I am proud of the people who will be standing with me when I inevitably fuck up
my haka powhiri. They are a group of people who may laugh with me, but who will
also encourage me, persist with me and be with me shoulder to shoulder (or even
on top of my shoulders...)
So, even
though I decided not buy that new pair of ‘powhiri pants’, I am ready. Ready,
knowing where I come from, came from and ready to take the next mistimed, out
of tune step. Tu meke!
Wonderfully written Lex. You have put into words what so many of our kaimahi have felt over the last term. A new beginning and an amazing opportunity for all of us. Thank you for sharing. Ka rawe koe.
ReplyDeleteSo cool buddy! Love your words and passion and keep looking after my Christchurch for me. Much love dude!
ReplyDeleteSuch passion and pain in your words. So brilliantly written. More more write more blogs like this. Use it as another outlet. Your words are powerful and they need and deserve to be heard. Super proud of your voice lex! Kia KAHA. Katrina :)

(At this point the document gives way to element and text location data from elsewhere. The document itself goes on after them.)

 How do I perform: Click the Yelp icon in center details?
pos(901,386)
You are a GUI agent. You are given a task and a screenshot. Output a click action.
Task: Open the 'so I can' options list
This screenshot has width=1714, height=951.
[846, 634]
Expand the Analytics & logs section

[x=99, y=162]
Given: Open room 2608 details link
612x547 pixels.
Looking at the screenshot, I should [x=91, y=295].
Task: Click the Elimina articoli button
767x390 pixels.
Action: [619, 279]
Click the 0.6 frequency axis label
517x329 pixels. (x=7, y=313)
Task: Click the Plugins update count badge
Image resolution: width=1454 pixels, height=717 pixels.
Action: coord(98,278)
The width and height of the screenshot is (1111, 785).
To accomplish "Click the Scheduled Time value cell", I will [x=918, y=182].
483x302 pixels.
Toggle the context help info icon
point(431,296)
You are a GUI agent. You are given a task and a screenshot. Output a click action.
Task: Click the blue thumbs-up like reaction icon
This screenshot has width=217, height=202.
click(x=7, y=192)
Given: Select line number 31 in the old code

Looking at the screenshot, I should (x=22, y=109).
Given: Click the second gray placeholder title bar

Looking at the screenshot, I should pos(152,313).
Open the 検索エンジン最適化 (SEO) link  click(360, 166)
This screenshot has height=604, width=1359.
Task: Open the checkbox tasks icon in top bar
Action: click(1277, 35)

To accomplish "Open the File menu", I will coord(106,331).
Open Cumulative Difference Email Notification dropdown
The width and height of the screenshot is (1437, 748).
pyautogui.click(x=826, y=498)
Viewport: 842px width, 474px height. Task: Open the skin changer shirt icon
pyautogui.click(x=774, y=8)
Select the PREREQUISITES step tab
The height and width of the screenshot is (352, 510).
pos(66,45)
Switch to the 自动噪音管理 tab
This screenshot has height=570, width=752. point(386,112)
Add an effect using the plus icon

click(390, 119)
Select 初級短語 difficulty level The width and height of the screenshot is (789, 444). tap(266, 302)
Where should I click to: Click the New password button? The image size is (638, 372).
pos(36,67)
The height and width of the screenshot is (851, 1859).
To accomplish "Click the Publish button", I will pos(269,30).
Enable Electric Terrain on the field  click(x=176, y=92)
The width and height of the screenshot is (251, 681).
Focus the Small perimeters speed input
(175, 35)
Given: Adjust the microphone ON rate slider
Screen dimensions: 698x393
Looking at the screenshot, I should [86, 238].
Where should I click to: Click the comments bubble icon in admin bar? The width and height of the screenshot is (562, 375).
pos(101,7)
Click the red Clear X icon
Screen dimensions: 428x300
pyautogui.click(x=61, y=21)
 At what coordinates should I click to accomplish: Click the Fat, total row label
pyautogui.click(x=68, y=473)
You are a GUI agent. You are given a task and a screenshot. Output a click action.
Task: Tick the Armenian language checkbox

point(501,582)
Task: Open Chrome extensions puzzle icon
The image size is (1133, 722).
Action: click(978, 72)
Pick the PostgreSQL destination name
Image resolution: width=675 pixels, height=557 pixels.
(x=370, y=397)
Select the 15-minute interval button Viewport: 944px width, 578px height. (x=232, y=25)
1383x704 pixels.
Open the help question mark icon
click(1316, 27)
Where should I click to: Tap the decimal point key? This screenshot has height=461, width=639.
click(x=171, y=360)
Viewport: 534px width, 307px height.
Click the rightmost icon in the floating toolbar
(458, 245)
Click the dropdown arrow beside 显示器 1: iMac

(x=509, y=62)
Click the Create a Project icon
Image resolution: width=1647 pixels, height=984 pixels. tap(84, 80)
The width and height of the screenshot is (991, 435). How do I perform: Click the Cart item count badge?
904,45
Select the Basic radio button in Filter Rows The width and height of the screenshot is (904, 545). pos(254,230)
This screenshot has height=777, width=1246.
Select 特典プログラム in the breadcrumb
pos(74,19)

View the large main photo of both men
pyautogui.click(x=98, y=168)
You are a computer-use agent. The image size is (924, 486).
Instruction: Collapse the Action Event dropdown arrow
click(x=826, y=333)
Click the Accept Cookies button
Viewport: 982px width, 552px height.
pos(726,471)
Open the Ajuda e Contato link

ReplyDeleteWhen I remember the words of the Ormiston waiata that still hold such meaning for me even though I am far away, looking for a place to stand, your words and feelings are so powerful.
ReplyDeleteYou helped me so much and helped me to find my place in NZ and to see how being at Haeta is helping you find your turanagawaewae is so powerful. I feel privileged you shared this. Thank you.